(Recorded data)
# # # # # # #
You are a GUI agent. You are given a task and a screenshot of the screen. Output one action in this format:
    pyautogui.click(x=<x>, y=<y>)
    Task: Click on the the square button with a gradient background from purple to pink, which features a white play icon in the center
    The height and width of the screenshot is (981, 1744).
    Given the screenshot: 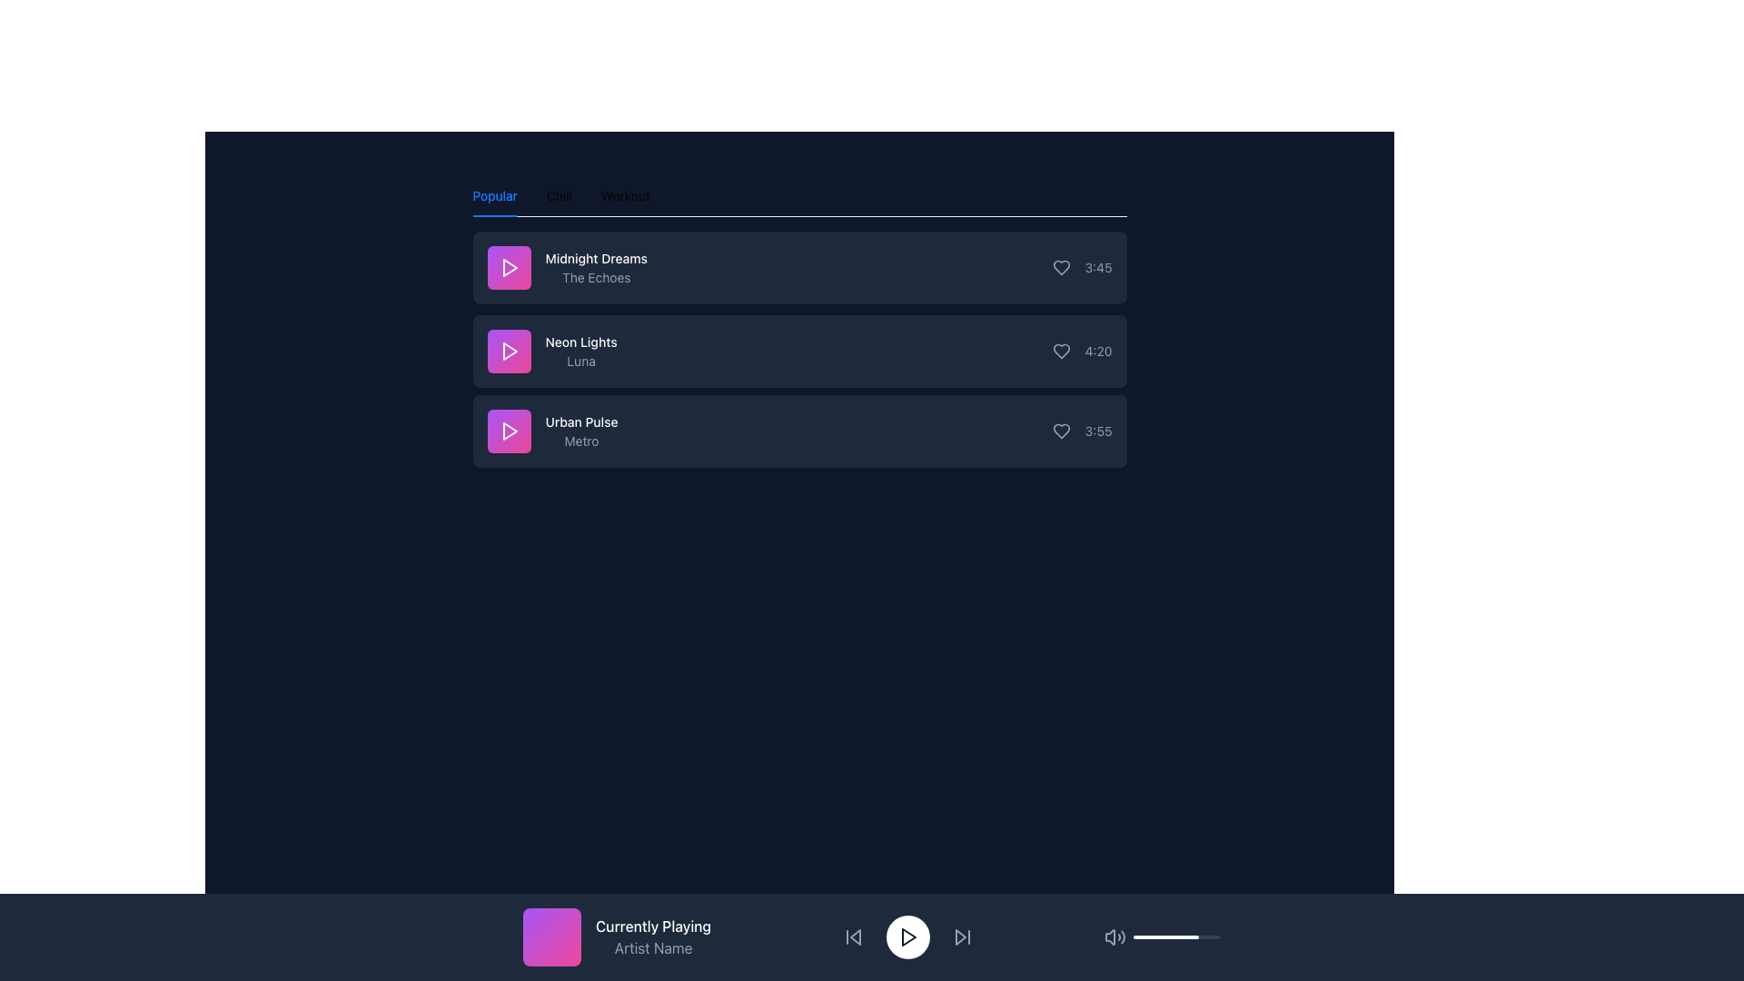 What is the action you would take?
    pyautogui.click(x=509, y=351)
# # # # # # #
● What the task requires: Copy the material word for word, starting at its first line and ending at the line that contains "pyautogui.click(x=<x>, y=<y>)", with both of those lines included.

● Completed exercise:
You are a GUI agent. You are given a task and a screenshot of the screen. Output one action in this format:
    pyautogui.click(x=<x>, y=<y>)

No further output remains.